The Five Levels of Automotive Autonomy

Are you ready to trust computers and connected cars with your life?

That’s the question many consumers and manufacturers are considering now that autonomous vehicle technologies (self parking, emergency braking, lane change detection, etc.) are becoming more widespread.

Five Levels of Autonomy

SAE Levels of Autonomy

When we talk about autonomous vehicles, we aren’t just referring to self-driving cars. The National Highway Traffic Safety Administration has defined five different levels for self-driving cars ranging from complete driver control to complete autonomy.

TechTarget has an extensive article on the topic, and the Society of Automotive Engineers (SAE) has a helpful chart. Below are a few highlights of the levels.

Level zero: The human has complete control over their vehicle including the steering, breaking, and throttle. Essentially the way driving is done today.

Level one:  Small elements of driving such as braking can be done automatically by the car.

Level two:  At least two functions are automated such as lane centering and cruise control. In this phase the driver can have their hands off the steering wheel and foot off the pedal, however they still must always be ready to take control.

Level three:  Although the driver is still present at this level, they aren’t required to monitor the environments around them as much as they would in previous levels.

Level four:  According to the Department of Transportation (DOT), vehicles at this level are “designed to perform all safety-critical driving functions and monitor roadway conditions for the entire trip.”

Level five: This stage simply means that the vehicle is fully autonomous and has no steering wheel or general controls for a human to use. The full details of these standards can be found in SAE Standard J3016.

Trends and Strategy for Manufacturers

According to a report by McKinsey a progressive scenario of autonomous car technology could mean ~50% of passenger vehicles sold in 2030 will be highly autonomous and ~15 percent of all vehicles will be completely autonomous. disruption projection Between now and then, advanced driver assistance systems (ADAS) are going to be essential for consumers, regulators, and corporations to develop guidelines around autonomous car technology and how they interact with modern traffic equipment and safety cones.

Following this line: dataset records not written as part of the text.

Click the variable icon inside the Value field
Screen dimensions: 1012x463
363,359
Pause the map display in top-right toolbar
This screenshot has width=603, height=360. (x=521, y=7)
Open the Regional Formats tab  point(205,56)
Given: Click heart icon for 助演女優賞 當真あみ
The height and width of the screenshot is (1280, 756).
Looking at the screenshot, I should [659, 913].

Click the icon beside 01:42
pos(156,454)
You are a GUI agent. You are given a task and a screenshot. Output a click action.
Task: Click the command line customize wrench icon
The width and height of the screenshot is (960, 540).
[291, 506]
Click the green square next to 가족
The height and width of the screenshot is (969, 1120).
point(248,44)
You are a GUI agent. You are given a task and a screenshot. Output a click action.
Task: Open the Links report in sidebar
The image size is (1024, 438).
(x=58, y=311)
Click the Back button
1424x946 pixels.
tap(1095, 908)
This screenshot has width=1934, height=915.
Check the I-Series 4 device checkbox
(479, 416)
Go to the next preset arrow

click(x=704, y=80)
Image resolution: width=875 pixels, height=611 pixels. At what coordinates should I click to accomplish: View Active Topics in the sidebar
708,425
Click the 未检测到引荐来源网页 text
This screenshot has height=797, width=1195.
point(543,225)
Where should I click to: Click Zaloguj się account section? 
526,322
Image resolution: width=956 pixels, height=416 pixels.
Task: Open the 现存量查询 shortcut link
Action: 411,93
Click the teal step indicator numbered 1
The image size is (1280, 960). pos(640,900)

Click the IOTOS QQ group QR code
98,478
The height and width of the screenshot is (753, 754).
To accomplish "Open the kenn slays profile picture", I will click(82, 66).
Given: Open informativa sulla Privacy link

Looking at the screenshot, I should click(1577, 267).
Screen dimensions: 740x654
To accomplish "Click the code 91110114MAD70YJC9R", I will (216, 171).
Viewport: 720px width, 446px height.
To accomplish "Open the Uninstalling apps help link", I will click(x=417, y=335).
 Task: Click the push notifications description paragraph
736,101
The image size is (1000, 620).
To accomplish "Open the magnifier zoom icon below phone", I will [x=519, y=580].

The previously mentioned McKinsey report outlines a few strategic priorities which automotive players should focus on in the coming years. Big picture thinking and preparing for uncertainty is going to be essential because the autonomous revolution is about more than engineering cars; it’s also shifting the way people live their daily lives.

Partnerships are another key element because autonomous cars are bringing about a connected ecosystem. Manufacturers need to focus on sharing the costs of electric and autonomous vehicle technology and the necessary infrastructure. Not just a focus on B2B logistics, there also needs to be joint efforts to educate the public on the benefits and power of the technology.

Regardless, even with advances in regulations and safety technology, there’s still a few ethical dilemmas which likely won’t be overcome anytime soon.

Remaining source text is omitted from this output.